▶ [Required work]:
Reproduce the listing exactly, please, with every line intact.

########

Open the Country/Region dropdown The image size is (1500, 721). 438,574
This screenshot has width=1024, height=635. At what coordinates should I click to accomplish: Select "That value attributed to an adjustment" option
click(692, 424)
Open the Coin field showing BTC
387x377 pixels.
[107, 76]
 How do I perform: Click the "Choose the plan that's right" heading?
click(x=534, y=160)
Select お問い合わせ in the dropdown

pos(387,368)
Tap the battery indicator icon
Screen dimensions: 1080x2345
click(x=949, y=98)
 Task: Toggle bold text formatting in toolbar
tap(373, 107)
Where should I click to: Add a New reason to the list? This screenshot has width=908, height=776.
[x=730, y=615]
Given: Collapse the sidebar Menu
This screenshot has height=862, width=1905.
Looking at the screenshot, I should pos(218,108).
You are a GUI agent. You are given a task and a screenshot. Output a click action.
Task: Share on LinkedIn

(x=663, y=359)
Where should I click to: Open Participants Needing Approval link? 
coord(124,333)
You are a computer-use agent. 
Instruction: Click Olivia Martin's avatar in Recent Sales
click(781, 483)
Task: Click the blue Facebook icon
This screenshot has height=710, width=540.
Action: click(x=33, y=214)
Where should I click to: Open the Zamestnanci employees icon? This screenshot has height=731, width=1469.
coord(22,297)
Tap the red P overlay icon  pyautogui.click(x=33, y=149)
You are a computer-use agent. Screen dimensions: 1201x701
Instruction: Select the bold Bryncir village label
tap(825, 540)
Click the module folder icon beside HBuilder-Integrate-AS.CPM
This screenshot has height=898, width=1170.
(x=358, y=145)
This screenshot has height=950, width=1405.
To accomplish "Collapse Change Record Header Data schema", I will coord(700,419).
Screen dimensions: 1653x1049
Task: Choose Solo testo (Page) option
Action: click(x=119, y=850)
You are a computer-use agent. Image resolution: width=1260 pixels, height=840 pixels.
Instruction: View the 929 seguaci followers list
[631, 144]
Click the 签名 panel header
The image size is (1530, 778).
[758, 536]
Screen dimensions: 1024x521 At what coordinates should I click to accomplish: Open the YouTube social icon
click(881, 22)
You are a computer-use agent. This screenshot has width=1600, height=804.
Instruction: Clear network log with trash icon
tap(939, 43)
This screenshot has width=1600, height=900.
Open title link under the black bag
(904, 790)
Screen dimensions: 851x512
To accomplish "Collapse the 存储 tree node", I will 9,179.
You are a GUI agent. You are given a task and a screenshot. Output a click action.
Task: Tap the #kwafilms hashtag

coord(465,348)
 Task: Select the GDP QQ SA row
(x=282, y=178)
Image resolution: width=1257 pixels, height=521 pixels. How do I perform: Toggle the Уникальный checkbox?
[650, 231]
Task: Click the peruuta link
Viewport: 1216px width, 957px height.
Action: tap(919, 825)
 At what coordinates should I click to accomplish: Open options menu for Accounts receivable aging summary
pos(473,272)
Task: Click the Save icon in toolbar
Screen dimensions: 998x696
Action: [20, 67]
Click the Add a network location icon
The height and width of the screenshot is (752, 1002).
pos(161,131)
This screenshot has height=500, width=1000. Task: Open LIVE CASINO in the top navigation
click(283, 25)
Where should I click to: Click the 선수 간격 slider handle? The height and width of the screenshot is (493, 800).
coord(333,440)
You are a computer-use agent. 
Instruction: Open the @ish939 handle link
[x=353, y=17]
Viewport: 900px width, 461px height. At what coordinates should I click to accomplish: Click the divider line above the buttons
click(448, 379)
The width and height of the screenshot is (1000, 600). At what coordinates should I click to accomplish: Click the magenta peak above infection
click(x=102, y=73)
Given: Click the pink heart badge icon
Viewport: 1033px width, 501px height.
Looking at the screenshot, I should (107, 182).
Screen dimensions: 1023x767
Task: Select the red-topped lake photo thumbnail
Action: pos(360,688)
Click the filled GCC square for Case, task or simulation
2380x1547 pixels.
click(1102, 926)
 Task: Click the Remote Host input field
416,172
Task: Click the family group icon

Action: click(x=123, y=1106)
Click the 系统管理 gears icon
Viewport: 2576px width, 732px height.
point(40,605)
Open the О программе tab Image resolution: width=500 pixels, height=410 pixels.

########

▶ [Output below]:
Open the Country/Region dropdown The image size is (1500, 721). 438,574
This screenshot has width=1024, height=635. At what coordinates should I click to accomplish: Select "That value attributed to an adjustment" option
click(692, 424)
Open the Coin field showing BTC
387x377 pixels.
[107, 76]
 How do I perform: Click the "Choose the plan that's right" heading?
click(x=534, y=160)
Select お問い合わせ in the dropdown

pos(387,368)
Tap the battery indicator icon
Screen dimensions: 1080x2345
click(x=949, y=98)
 Task: Toggle bold text formatting in toolbar
tap(373, 107)
Where should I click to: Add a New reason to the list? This screenshot has width=908, height=776.
[x=730, y=615]
Given: Collapse the sidebar Menu
This screenshot has height=862, width=1905.
Looking at the screenshot, I should pos(218,108).
You are a GUI agent. You are given a task and a screenshot. Output a click action.
Task: Share on LinkedIn

(x=663, y=359)
Where should I click to: Open Participants Needing Approval link? 
coord(124,333)
You are a computer-use agent. 
Instruction: Click Olivia Martin's avatar in Recent Sales
click(781, 483)
Task: Click the blue Facebook icon
This screenshot has height=710, width=540.
Action: click(x=33, y=214)
Where should I click to: Open the Zamestnanci employees icon? This screenshot has height=731, width=1469.
coord(22,297)
Tap the red P overlay icon  pyautogui.click(x=33, y=149)
You are a computer-use agent. Screen dimensions: 1201x701
Instruction: Select the bold Bryncir village label
tap(825, 540)
Click the module folder icon beside HBuilder-Integrate-AS.CPM
This screenshot has height=898, width=1170.
(x=358, y=145)
This screenshot has height=950, width=1405.
To accomplish "Collapse Change Record Header Data schema", I will coord(700,419).
Screen dimensions: 1653x1049
Task: Choose Solo testo (Page) option
Action: click(x=119, y=850)
You are a computer-use agent. Image resolution: width=1260 pixels, height=840 pixels.
Instruction: View the 929 seguaci followers list
[631, 144]
Click the 签名 panel header
The image size is (1530, 778).
[758, 536]
Screen dimensions: 1024x521 At what coordinates should I click to accomplish: Open the YouTube social icon
click(881, 22)
You are a computer-use agent. This screenshot has width=1600, height=804.
Instruction: Clear network log with trash icon
tap(939, 43)
This screenshot has width=1600, height=900.
Open title link under the black bag
(904, 790)
Screen dimensions: 851x512
To accomplish "Collapse the 存储 tree node", I will 9,179.
You are a GUI agent. You are given a task and a screenshot. Output a click action.
Task: Tap the #kwafilms hashtag

coord(465,348)
 Task: Select the GDP QQ SA row
(x=282, y=178)
Image resolution: width=1257 pixels, height=521 pixels. How do I perform: Toggle the Уникальный checkbox?
[650, 231]
Task: Click the peruuta link
Viewport: 1216px width, 957px height.
Action: tap(919, 825)
 At what coordinates should I click to accomplish: Open options menu for Accounts receivable aging summary
pos(473,272)
Task: Click the Save icon in toolbar
Screen dimensions: 998x696
Action: [20, 67]
Click the Add a network location icon
The height and width of the screenshot is (752, 1002).
pos(161,131)
This screenshot has height=500, width=1000. Task: Open LIVE CASINO in the top navigation
click(283, 25)
Where should I click to: Click the 선수 간격 slider handle? The height and width of the screenshot is (493, 800).
coord(333,440)
You are a computer-use agent. 
Instruction: Open the @ish939 handle link
[x=353, y=17]
Viewport: 900px width, 461px height. At what coordinates should I click to accomplish: Click the divider line above the buttons
click(448, 379)
The width and height of the screenshot is (1000, 600). At what coordinates should I click to accomplish: Click the magenta peak above infection
click(x=102, y=73)
Given: Click the pink heart badge icon
Viewport: 1033px width, 501px height.
Looking at the screenshot, I should (107, 182).
Screen dimensions: 1023x767
Task: Select the red-topped lake photo thumbnail
Action: pos(360,688)
Click the filled GCC square for Case, task or simulation
2380x1547 pixels.
click(1102, 926)
 Task: Click the Remote Host input field
416,172
Task: Click the family group icon

Action: click(x=123, y=1106)
Click the 系统管理 gears icon
Viewport: 2576px width, 732px height.
point(40,605)
Open the О программе tab Image resolution: width=500 pixels, height=410 pixels.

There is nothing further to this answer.